Data section »
* begin *

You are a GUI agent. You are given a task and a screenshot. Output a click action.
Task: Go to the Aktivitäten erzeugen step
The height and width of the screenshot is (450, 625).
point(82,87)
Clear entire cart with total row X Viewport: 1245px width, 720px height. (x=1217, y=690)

* end *
* begin *

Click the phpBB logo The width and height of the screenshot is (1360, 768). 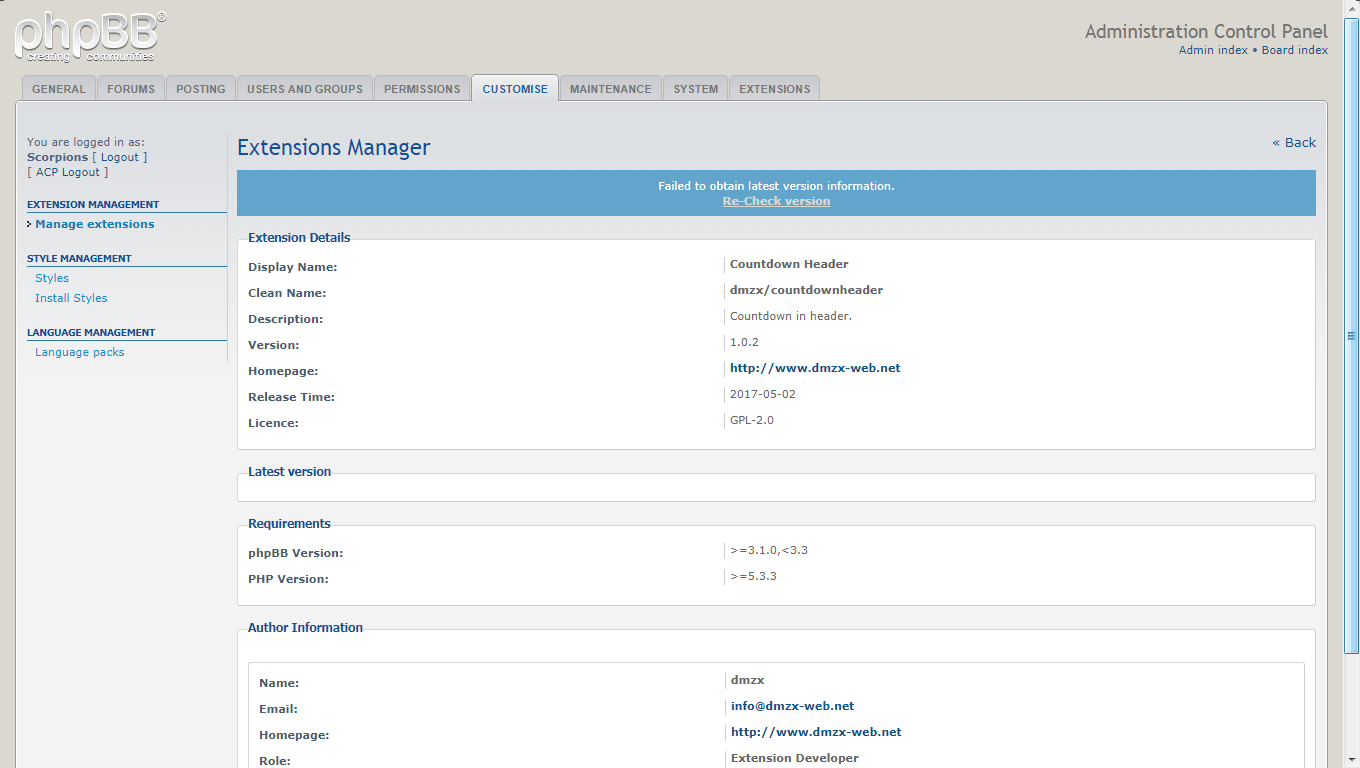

* end *

Problem to solve »
Convert the lines from the one containing "You are a GUI" through the one containing "Clear entire cart", both included, into a Markdown table with the columns Row and Line. Leave out any blank lines.

Full output »
| Row | Line |
|---|---|
| 1 | You are a GUI agent. You are given a task and a screenshot. Output a click action. |
| 2 | Task: Go to the Aktivitäten erzeugen step |
| 3 | The height and width of the screenshot is (450, 625). |
| 4 | point(82,87) |
| 5 | Clear entire cart with total row X Viewport: 1245px width, 720px height. (x=1217, y=690) |